- _What the exercise asks_
Repeat each entry below exactly as it stands.

- _Exercise materials_

※

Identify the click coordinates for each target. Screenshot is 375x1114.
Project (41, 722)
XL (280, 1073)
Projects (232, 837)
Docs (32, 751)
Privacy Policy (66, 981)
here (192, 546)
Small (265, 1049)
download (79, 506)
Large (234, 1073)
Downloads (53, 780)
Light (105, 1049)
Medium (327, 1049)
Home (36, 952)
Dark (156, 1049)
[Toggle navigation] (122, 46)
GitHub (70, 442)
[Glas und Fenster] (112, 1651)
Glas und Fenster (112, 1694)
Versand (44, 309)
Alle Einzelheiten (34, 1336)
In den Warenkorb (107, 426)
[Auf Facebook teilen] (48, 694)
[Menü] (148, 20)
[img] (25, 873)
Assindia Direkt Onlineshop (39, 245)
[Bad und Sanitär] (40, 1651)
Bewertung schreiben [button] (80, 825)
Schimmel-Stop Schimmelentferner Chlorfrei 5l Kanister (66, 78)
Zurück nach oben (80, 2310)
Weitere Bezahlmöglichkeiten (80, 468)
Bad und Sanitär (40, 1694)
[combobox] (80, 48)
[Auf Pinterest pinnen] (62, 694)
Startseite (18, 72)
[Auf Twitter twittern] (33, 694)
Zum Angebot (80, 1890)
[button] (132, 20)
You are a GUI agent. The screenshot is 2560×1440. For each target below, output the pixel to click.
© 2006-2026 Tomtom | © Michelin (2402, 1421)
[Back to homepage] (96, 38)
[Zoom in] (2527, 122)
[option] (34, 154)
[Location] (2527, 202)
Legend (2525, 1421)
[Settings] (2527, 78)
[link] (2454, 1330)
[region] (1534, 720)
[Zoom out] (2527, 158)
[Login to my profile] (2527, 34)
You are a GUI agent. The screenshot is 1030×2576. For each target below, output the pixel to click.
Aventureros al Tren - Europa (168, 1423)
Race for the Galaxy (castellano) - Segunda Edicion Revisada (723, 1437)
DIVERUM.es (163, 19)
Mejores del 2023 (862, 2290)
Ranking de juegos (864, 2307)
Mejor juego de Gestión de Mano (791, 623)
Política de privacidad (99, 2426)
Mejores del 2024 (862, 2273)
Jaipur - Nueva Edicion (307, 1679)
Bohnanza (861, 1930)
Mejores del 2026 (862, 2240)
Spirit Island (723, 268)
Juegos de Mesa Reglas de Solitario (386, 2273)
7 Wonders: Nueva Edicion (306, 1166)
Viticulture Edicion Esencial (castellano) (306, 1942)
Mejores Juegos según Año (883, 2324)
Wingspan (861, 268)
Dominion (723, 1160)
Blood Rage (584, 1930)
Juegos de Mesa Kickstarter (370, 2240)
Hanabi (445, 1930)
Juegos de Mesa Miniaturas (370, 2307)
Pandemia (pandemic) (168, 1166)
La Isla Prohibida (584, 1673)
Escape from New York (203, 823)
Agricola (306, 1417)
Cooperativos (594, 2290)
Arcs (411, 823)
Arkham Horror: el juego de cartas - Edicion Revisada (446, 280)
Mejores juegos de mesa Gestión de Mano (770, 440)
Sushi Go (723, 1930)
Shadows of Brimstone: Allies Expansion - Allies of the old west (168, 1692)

※

- _Solution to this problem_
Identify the click coordinates for each target. Screenshot is 375x1114.
Project (41, 722)
XL (280, 1073)
Projects (232, 837)
Docs (32, 751)
Privacy Policy (66, 981)
here (192, 546)
Small (265, 1049)
download (79, 506)
Large (234, 1073)
Downloads (53, 780)
Light (105, 1049)
Medium (327, 1049)
Home (36, 952)
Dark (156, 1049)
[Toggle navigation] (122, 46)
GitHub (70, 442)
[Glas und Fenster] (112, 1651)
Glas und Fenster (112, 1694)
Versand (44, 309)
Alle Einzelheiten (34, 1336)
In den Warenkorb (107, 426)
[Auf Facebook teilen] (48, 694)
[Menü] (148, 20)
[img] (25, 873)
Assindia Direkt Onlineshop (39, 245)
[Bad und Sanitär] (40, 1651)
Bewertung schreiben [button] (80, 825)
Schimmel-Stop Schimmelentferner Chlorfrei 5l Kanister (66, 78)
Zurück nach oben (80, 2310)
Weitere Bezahlmöglichkeiten (80, 468)
Bad und Sanitär (40, 1694)
[combobox] (80, 48)
[Auf Pinterest pinnen] (62, 694)
Startseite (18, 72)
[Auf Twitter twittern] (33, 694)
Zum Angebot (80, 1890)
[button] (132, 20)
You are a GUI agent. The screenshot is 2560×1440. For each target below, output the pixel to click.
© 2006-2026 Tomtom | © Michelin (2402, 1421)
[Back to homepage] (96, 38)
[Zoom in] (2527, 122)
[option] (34, 154)
[Location] (2527, 202)
Legend (2525, 1421)
[Settings] (2527, 78)
[link] (2454, 1330)
[region] (1534, 720)
[Zoom out] (2527, 158)
[Login to my profile] (2527, 34)
You are a GUI agent. The screenshot is 1030×2576. For each target below, output the pixel to click.
Aventureros al Tren - Europa (168, 1423)
Race for the Galaxy (castellano) - Segunda Edicion Revisada (723, 1437)
DIVERUM.es (163, 19)
Mejores del 2023 (862, 2290)
Ranking de juegos (864, 2307)
Mejor juego de Gestión de Mano (791, 623)
Política de privacidad (99, 2426)
Mejores del 2024 (862, 2273)
Jaipur - Nueva Edicion (307, 1679)
Bohnanza (861, 1930)
Mejores del 2026 (862, 2240)
Spirit Island (723, 268)
Juegos de Mesa Reglas de Solitario (386, 2273)
7 Wonders: Nueva Edicion (306, 1166)
Viticulture Edicion Esencial (castellano) (306, 1942)
Mejores Juegos según Año (883, 2324)
Wingspan (861, 268)
Dominion (723, 1160)
Blood Rage (584, 1930)
Juegos de Mesa Kickstarter (370, 2240)
Hanabi (445, 1930)
Juegos de Mesa Miniaturas (370, 2307)
Pandemia (pandemic) (168, 1166)
La Isla Prohibida (584, 1673)
Escape from New York (203, 823)
Agricola (306, 1417)
Cooperativos (594, 2290)
Arcs (411, 823)
Arkham Horror: el juego de cartas - Edicion Revisada (446, 280)
Mejores juegos de mesa Gestión de Mano (770, 440)
Sushi Go (723, 1930)
Shadows of Brimstone: Allies Expansion - Allies of the old west (168, 1692)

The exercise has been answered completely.